Josh_Kablack wrote:In the 20-25 years since then, we have reached the stage where the pixelation has nearly disappeared into the background. Had anywhere near as much effort and resources been put into developing non-linear settings as has been put into other areas of such games, we would have much more immersive, dynamic, less-linear worlds in computer RPGs today.
I am not sure of that. Most of the graphics improvements have been handled by Moore's law. Some well-programmed games even got better graphics for free as computing increased (Quake for example). It has only been in recent times that hundreds of designers and millions of dollar have been blown on graphics (granted, "recent times" = "half a dozen years"). Bethesda has shown that you can also blow millions on world building and the result, while nice, is not what we want.

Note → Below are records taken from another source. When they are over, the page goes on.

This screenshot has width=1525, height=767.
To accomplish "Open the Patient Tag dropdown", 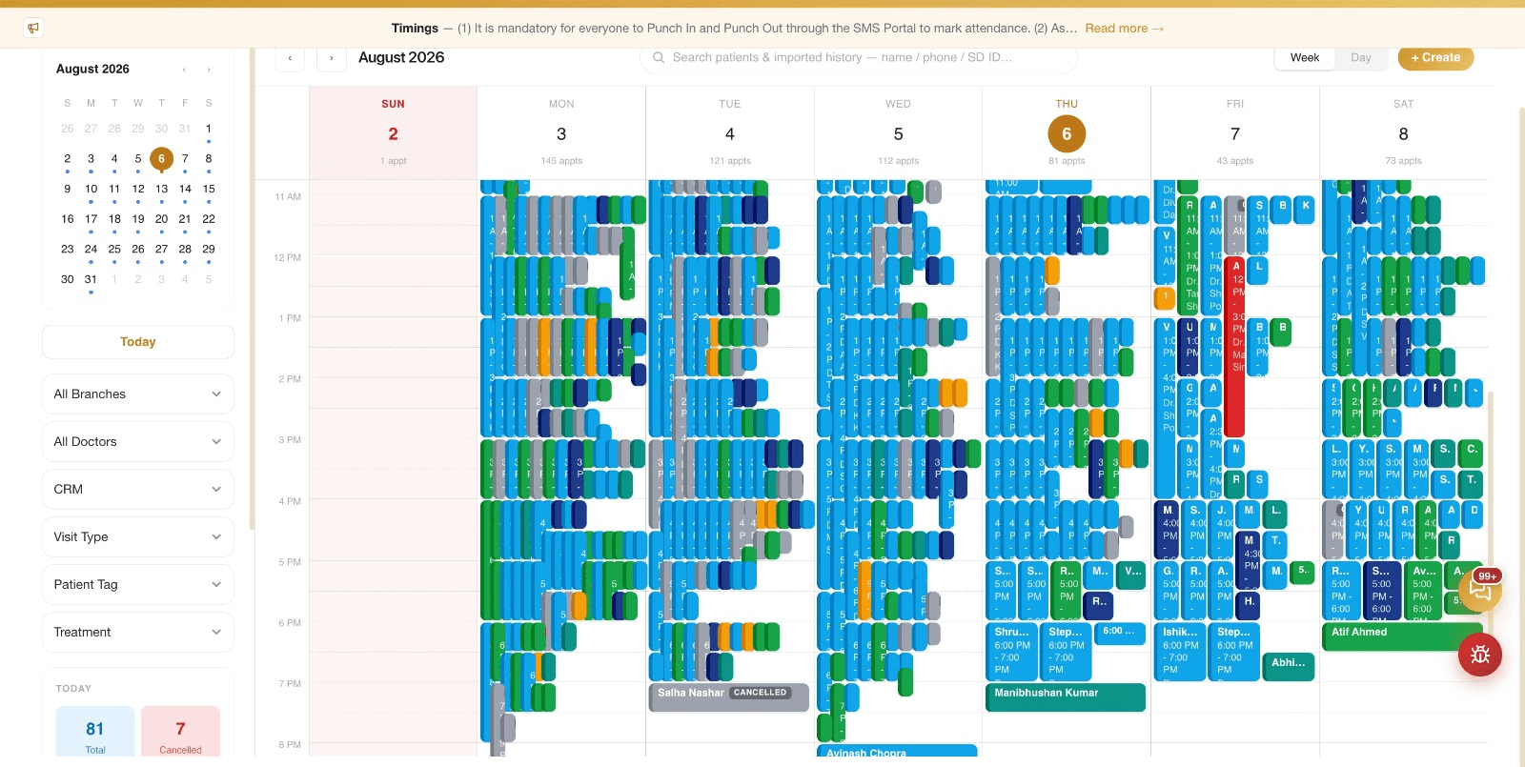I will 138,585.
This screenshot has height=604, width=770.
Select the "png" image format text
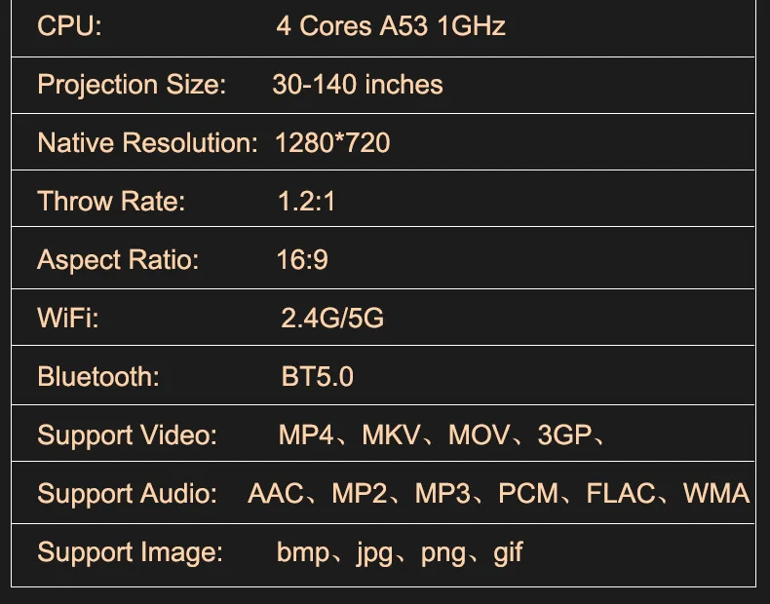tap(443, 554)
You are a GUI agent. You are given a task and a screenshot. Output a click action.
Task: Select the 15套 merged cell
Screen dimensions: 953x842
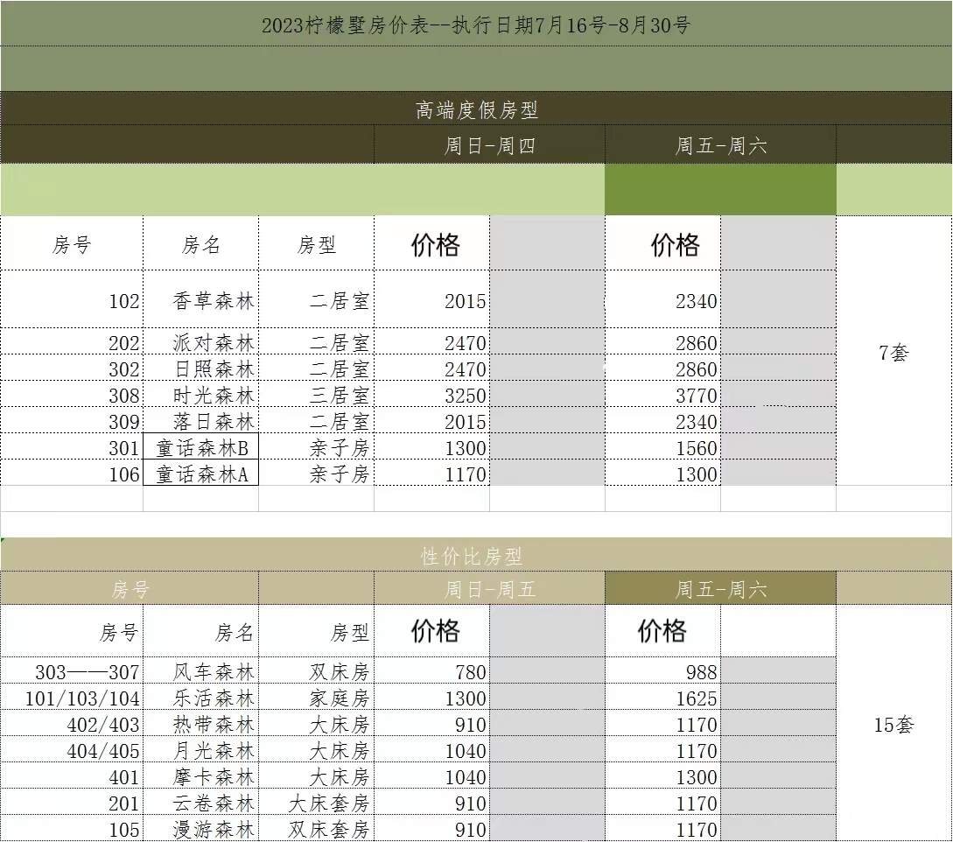click(x=893, y=725)
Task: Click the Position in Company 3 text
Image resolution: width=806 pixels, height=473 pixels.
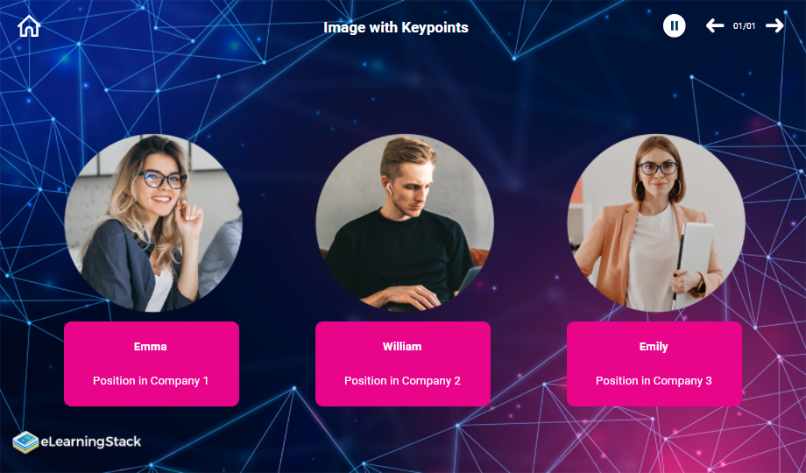Action: (654, 381)
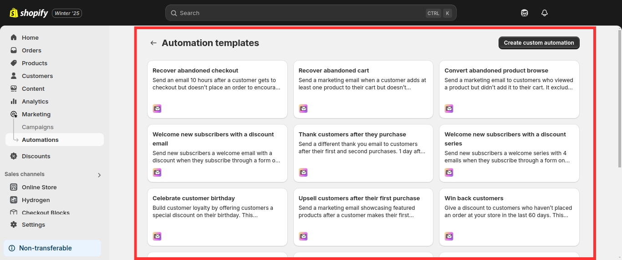Click the Create custom automation button

coord(539,43)
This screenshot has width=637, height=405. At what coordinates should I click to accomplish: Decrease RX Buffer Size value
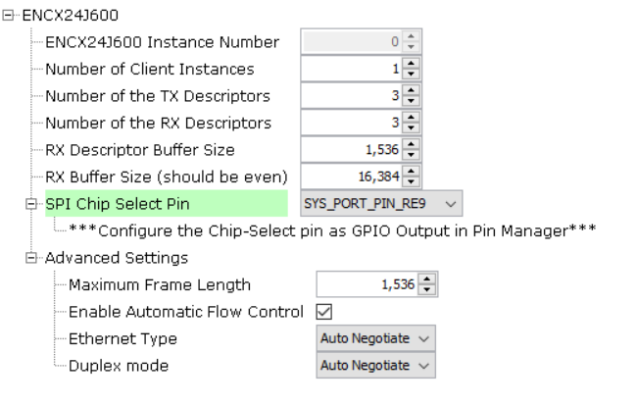pyautogui.click(x=412, y=182)
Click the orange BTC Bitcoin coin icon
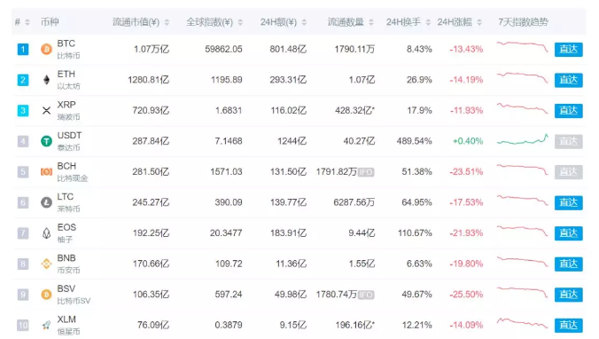 click(46, 49)

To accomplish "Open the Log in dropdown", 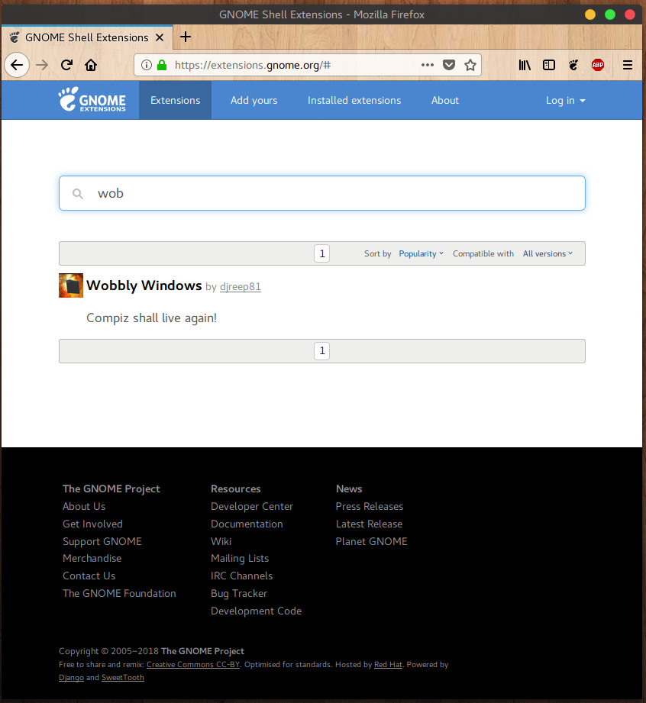I will (x=565, y=101).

But automatic world building is computationally expensive. I am not sure the computing power of 10 or even 5 years ago would have been sufficient to build these hypothetical games, even if all the code had already been written. Have you noticed path-finding AI in games becoming ridiculously better in the last 5 years? I believe that is a direct result of finally having enough processing power available to do it on the fly. Generating worlds will rely heavily on being able to do just that. Remember a short burst of games with "digital DNA" or whatever they called self-modifying algorithms for the press? Someone though it was a way to model mass panics in football stadiums and the like, so they just threw a couple thousand of them in a virtual arena. But that took supercomputers or clusters of ordinary PCs.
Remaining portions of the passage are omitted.